A estabilidade de medicamentos é a extensão na qual um produto mantém suas características dentro de critérios de aceitação ao longo do tempo. Das alternativas apresentadas a seguir, relativas aos fatores que afetam a estabilidade dos medicamentos, qual NÃO apresenta um fator extrínseco?
- A)A temperatura é uma condição ambiental diretamente responsável por grande número de alterações e deteriorações nos medicamentos. Elevadas temperaturas são contraindicadas para medicamentos porque podem acelerar a indução de reações químicas, ocasionando a decomposição dos produtos e alterando a sua eficácia.
Está certa como fator extrínseco, porque a temperatura do ambiente interfere diretamente na velocidade de degradação dos medicamentos.
- B)Dependendo da forma farmacêutica do medicamento, a alta umidade pode afetar a sua estabilidade, favorecendo o crescimento de fungos e bactérias.
Está certa como fator extrínseco, pois a umidade ambiental pode comprometer a estabilidade e até favorecer contaminação microbiana.
- C)A incidência direta de raios solares sobre os medicamentos acelera a velocidade das reações químicas, alterando a estabilidade desses medicamentos. Essa ação leva à ocorrência de reações químicas (principalmente, óxido-redução).
Está certa como fator extrínseco, já que a luz solar pode desencadear reações fotoquímicas e alterar o fármaco.
- D)A incompatibilidade física inerente à formulação é observada por meio de alterações como separações de fase, alterações de cor, formação de precipitados e cristalização.

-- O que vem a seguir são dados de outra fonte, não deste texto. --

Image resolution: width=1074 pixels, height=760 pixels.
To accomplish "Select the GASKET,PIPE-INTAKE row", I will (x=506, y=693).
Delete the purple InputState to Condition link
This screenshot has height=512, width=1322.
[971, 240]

Está errada para a pergunta porque descreve um problema da própria formulação, ou seja, um fator intrínseco e não extrínseco.
Gabarito: D
A estabilidade de medicamentos é a capacidade de o produto manter suas características, como aparência, potência, pureza e eficácia, dentro dos limites aceitos durante o tempo de validade. Em prova, costuma cair a divisão entre fatores intrínsecos e extrínsecos: os extrínsecos vêm do ambiente, como temperatura, umidade, luz e oxigênio; os intrínsecos dependem da própria formulação, como pH, veículo, excipientes e incompatibilidades entre componentes. Na prática, pense assim: o remédio pode ser "atacado" pelo meio em que fica guardado ou pode já nascer com uma formulação mais sensível. Temperatura alta acelera reações químicas, umidade favorece degradação e crescimento microbiano, e a luz pode provocar reações fotoquímicas, especialmente de oxirredução. Tudo isso são fatores extrínsecos clássicos, bem cobrados em Farmácia Hospitalar e Comunitária. O gabarito é a letra D porque a incompatibilidade física inerente à formulação não é um fator extrínseco, e sim intrínseco. Ou seja, o problema está na própria composição do medicamento, gerando separação de fases, precipitação, mudança de cor ou cristalização. É o tipo de detalhe que a banca gosta: parece um efeito de estabilidade, mas a origem está dentro da formulação, não no ambiente. Em termos doutrinários, a Farmacotécnica e a Tecnologia Farmacêutica costumam classificar esses fatores justamente nessa lógica: condições externas versus características da própria preparação. Essa separação ajuda muito na hora de identificar a alternativa "fora da caixa".